Keep writing the article on the Amazon EC2 outage from the point where it stops.

--- Given passage ---

Amazon EC2 outage shows risks of cloud

Amazon’s EC2 cloud went dark last week–knocking sites like Foursquare, Reddit, and Quora offline, and affecting hundreds of Amazon cloud customers. The outage is a black eye for the young cloud services industry and gives businesses a reason to think twice about trusting servers or data storage in the cloud.

The sales pitch for the cloud is like a travel brochure, or a military recruiting speech. They tell you all of the features and benefits–cost-effective, scalable, resilient–but fail to mention the down sides like the fact that if the cloud data center is offline, so is your business.

So, does that mean that the cloud is just too risky, and that you should avoid using cloud servers or storage? No. Not at all. There are still benefits to using cloud-based servers and storage, but the cloud has to be treated like any other technology your company relies on.

Box.net CEO Aaron Levie commented, “At Box, we run our site from multiple data centers, so in the event of an outage we’re still able to successfully serve the application and data to our customers without interruption.”

--- Extracted entries ---

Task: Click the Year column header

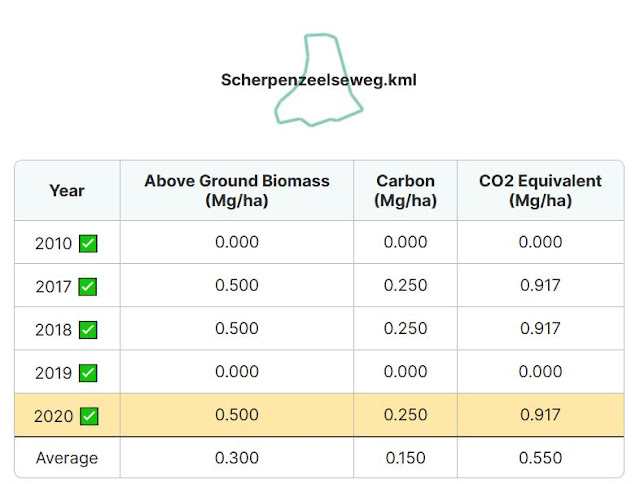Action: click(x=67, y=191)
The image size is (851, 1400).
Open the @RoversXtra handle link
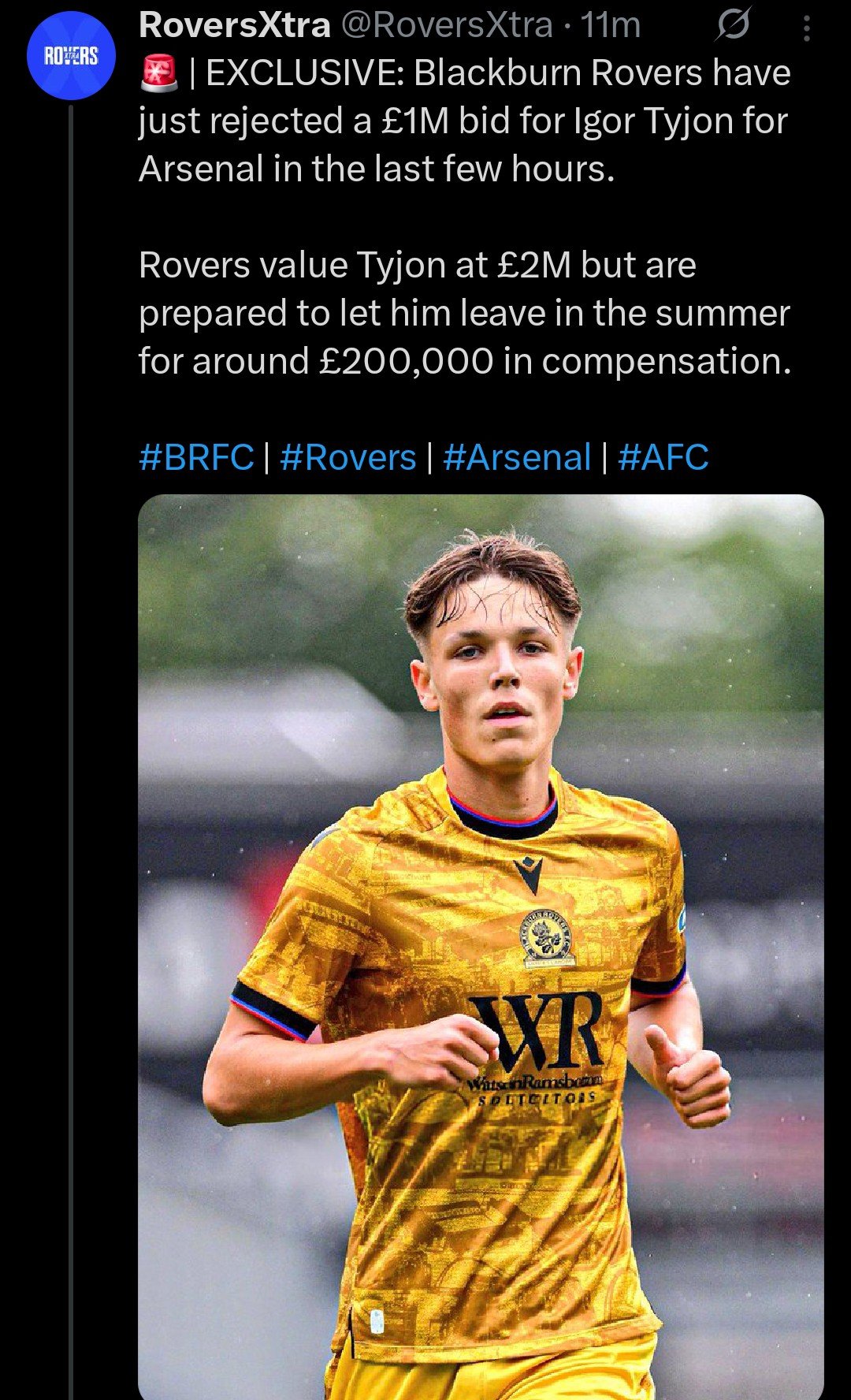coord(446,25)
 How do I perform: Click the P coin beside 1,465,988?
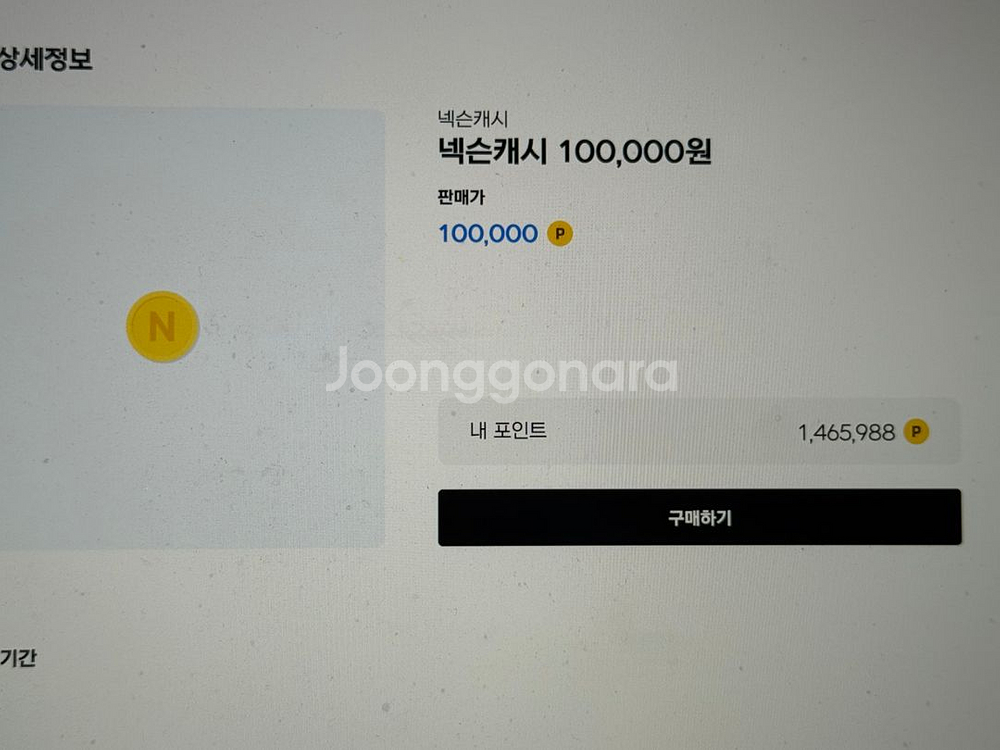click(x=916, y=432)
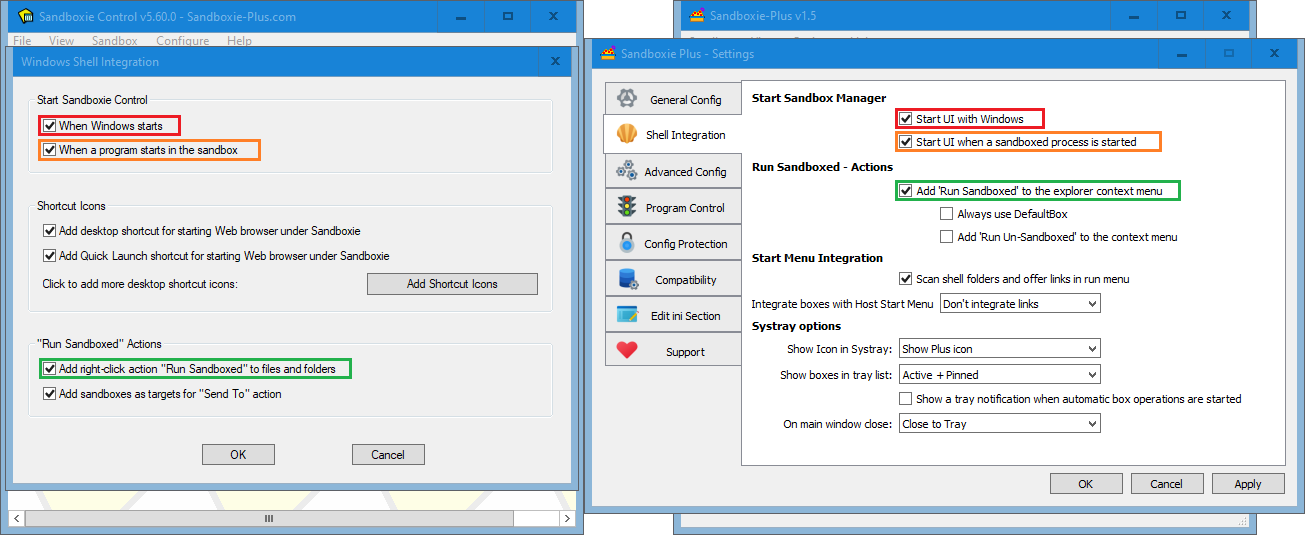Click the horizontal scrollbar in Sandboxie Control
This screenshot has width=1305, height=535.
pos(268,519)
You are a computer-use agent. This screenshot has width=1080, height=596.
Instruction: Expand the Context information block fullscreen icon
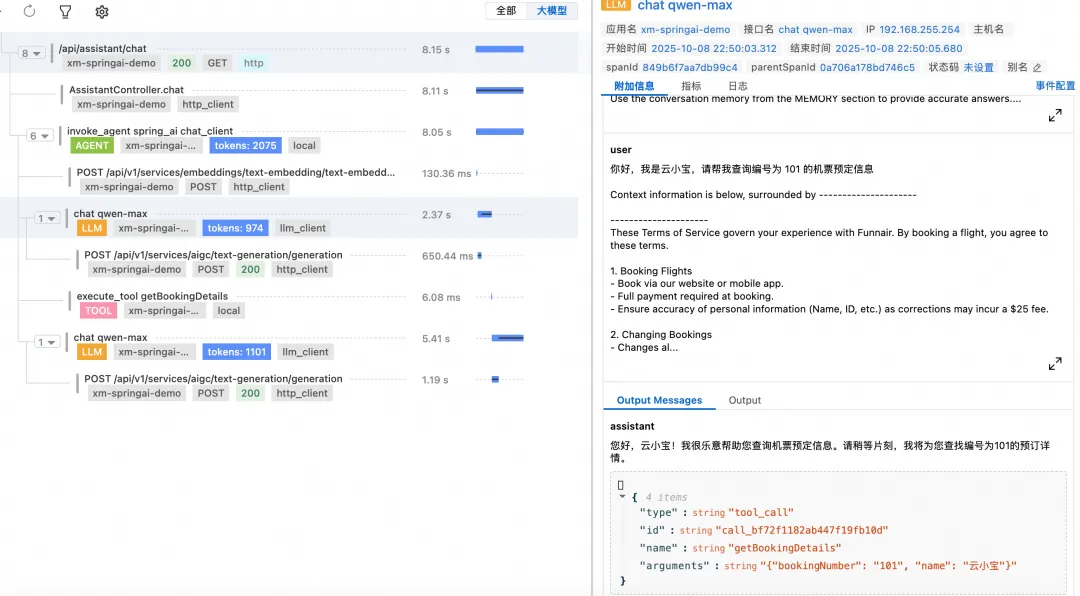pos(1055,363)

---

## The output
Obviously, Amazon has to determine the root cause and has some explaining to do to the affected customers. But, rather than simply embracing the cloud and entrusting your business-critical processing and data to it, you need to have a plan in place for situations like the Amazon outage. Don’t use cloud services unless you can adequately answer the question “what happens to my business if the cloud service in unavailable?”

SmugMug managed to avoid being affected by the Amazon outage, and CEO Dan MacAskill explains in a blog post, “Any of our instances, or any group of instances in an AZ (Availability Zone), can be “shot in the head” and our system will recover (with some caveats – but they’re known, understood, and tested).”

 

While Amazon’s AZs do offer some level of redundancy for your cloud services, the Amazon outage proved that it is possible for multiple AZs to be impacted at once, making that solution inadequate in some situations. An alternative approach would be to contract cloud services from multiple vendors and implement your own redundancy to protect your business from any one cloud service outage.

Levie summed up, though, with a reminder for those who might be gun-shy about the cloud as a result of the Amazon outage. “It’s also important to keep in mind that the overall uptime of cloud services greatly outperforms on-premise infrastructure in the case of vendors like Google, Salesforce and Box, freeing up IT departments to focus on strategic initiatives rather than maintenance.”

So, the cloud is imperfect, but if you plan for failure and treat the cloud as you would any other server or data storage on your network, there is no reason your business can’t safely enjoy the benefits the cloud has to offer.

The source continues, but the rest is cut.